Japan has a hotchpotch of systems...there are few grade systems which embrace as many instruments as the British and British-derived systems, but the big instrument manufacters have whole companies devoted to music education (and some of those have branched out farther into kids' tutoring/sports/dance or adult/senior citizens culture/education/activities). Those do have exams, but relatively few people take them. With group classes, though, people aren't likely to join an advanced class if they can't keep up.
Yamaha USA grade exams...note that grades run from 9 at the bottom to 1 at the top. There are more exams available in Japan than in the USA, of course.
Kawai Music School, originally just teaching piano, starts with toddlers classes and runs the gamut from cembalo and shamisen to opera singing and jazz guitar...I don't think they offer grade exams, but they have regular student concerts, and will prepare people for conservatorium auditions...they are in other words, a corporate version of your neighborhood instrumental teacher.
For piano, everybody seems to work through a couple of series of studies, which are used as a benchbark. You have to have finished the Czerny studies to be accepted as a kindergarten teacher in many cases, for example. When you go to buy popular music, you will often find a little note on it saying ("difficulty equivalent to Czerny No. xxx").

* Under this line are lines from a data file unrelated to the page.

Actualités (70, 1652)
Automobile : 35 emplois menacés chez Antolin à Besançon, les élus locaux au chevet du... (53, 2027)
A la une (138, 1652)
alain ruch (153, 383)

For violin, the Suzuki books have become a sort of defacto standard at the pre-intermediate levels, but from intermediate onward, things are much more fluid.
There is more musical education at primary and intermediate schools than in many countries. Not only are all kids taught melodica, recorder, and what we call alto recorder (but I think it might be tenor in "real" English???), they are supposed to learn to read music, sing in tune and maintain parts (the teacher makes each child raise their hand when they think they've got their voice in tune with everybody else's, for example), and recognize certain classical pieces. The snag is that there are no exams, so you can pass through school without ever mastering one tenth of what is in the very impressive curriculum.
There is a bigger emphasis on performance here - if you are not serious about music, then you learn to play as well as you want to or your teacher pushes you. Otherwise, you are supposed to get onto the competition circuit and PROVE YOURSELF!!

So it's not how well you can play, it's how much better than everybody else you can play that matters!
Finally (at last, they all groan), one problem with grade exams...learning 3 short pieces for an exam seems to result in people passing through their entire musical education without ever playing a "major" piece. I could at one time play flute to G6 level or maybe a tad better (I think!!!), but I was very sure that concerti and so on were not for the likes of oi. I'd never played through an entire concerto or symphony, so I didn't really know what to listen for when I listened to them, either. So if grade exams are the main part of your musical education, joining a good orchestra should be a momentous experience!